Controversy Over Dietary Guidelines Continues

April 13th, 2015


Michele Simon, President of Eat Drink and author of Appetite for Profit: How the Food Industry Undermines Our Health and How to Fight Back, stopped by our office this week. She’s working with My Plate, My Planet, and other groups supporting the recommendations of the Dietary Guidelines Advisory Committee, that call for eating less red meat and less processed meat for both environmental and health reasons. Here are some excerpts from what she had to say:

On understanding the Dietary Guidelines Advisory Committee:

Every five years, a scientific committee is formed – organized by the government but not government people – mostly academics and scientific experts – who come together and spend two years researching the latest science to update what we know now about how to eat right. And this is a very intensive process. They have public hearings, a comment period, they really do their homework.

On why you should care:

While it’s true that most Americans don’t pay much attention to dietary advice from the government, the guidelines are still important as an education tool, and the government does put out many materials that come from these guidelines. For years it was the ‘Food Pyramid’, then it morphed into ‘My Plate’ showing that you should fill half your plate with fruits & vegetables – which was a big accomplishment for the government to say that in the last revision.

And just as important is how the government uses the guidelines as the basis for its food assistance program, which makes sense. If the federal government is going to use our tax dollars for things like school meals, they should be based on some kind of federal guidelines. That’s really why this is so important. It’s a federal policy-making tool, even though most people know it as the food pyramid or some government messaging that may not seem so relevant.

On why the committee’s recommendations are getting so much attention:

For the first time, the committee took up the issue of sustainability and from the get-go that caused some controversy. It shouldn’t be so crazy that when we’re talking about health, the idea of where our food comes from should matter. But the meat industry is very threatened by the idea that we should be connecting the sources of our food supply to the dietary guidelines.

So – no surprise to many of us – it turns out there’s a direct connection between meat production and the environment. The committee actually went further and said eating more of a plant-based diet and less animal food is what’s best for the environment AND our health. That’s not rocket science. Science has told us this for decades. But the scientific committee is addressing this issue in a very thoughtful way.

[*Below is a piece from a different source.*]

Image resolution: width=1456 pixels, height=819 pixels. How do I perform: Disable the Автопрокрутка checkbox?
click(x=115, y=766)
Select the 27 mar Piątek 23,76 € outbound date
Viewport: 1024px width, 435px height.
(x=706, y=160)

In addition to the recommendation that the guidelines take into account sustainability, they also squarely landed on red meat and processed meat being unhealthy. Specifically on a health basis. Everyone’s up in arms over the sustainability piece because the meat industry wants to say that’s not in the jurisdiction, or within the expertise of this committee. But what’s squarely in their expertise is health. And they were very plain that a diet with too much red meat and processed meat is bad for your health. It’s related to a number of poor health outcomes including heart disease, cancers, diabetes, etc.

On what YOU can do:

We’re in a comment period right now and it’s really important that our voices get heard. It’s not often that the federal government asks the public to tell them what you think. So, because there’s such an obvious connection between the message of eat less meat and the Meatless Monday campaign, I think everyone that supports Meatless Monday should support the scientific recommendations, specifically to eat less red meat and processed meat and in general to support a plant-based diet for our health and the health of the environment. You can use talking points from and submit your comments at I have made a short instructional video on how to submit comments. You can view it here: The deadline for comments is May 8. The more comments the government gets, the more support the Committee’s recommendations will have.

On how she feels about Meatless Monday:

I love Meatless Mondays because…as someone who’s been an advocate for a plant-based diet for many years I feel like people tend to get put off, scared by messaging telling them to give up meat for the rest of their lives. Asking for just one day a week is hard to argue with…I make this argument with my vegan friends – you’ll save more animals getting more people to cut down on their meat consumption than you will getting fewer people to cut out their meat consumption. Do the math, that’s what I say…

And the evidence shows that Monday is the day people are most willing to pay more attention to their health. Plus, people do like to get caught up in something with their friends like, “hey, we’re doing this together!”   And providing resources & support – people need that. Because we have a society of meat-eaters. It’s in the air. It’s everywhere you go. And by creating a campaign that gives people the support they need to cut out meat that one day a week they can feel like they’re part of something great and it’s not complete deprivation.

Also, it’s just got a nice ring to it: Meatless Monday!  So, I just think it’s brilliant.

We would like to thank Michele for taking the time to speak with us.  We will  keep you updated on her efforts to support the advisory committee’s recommendations.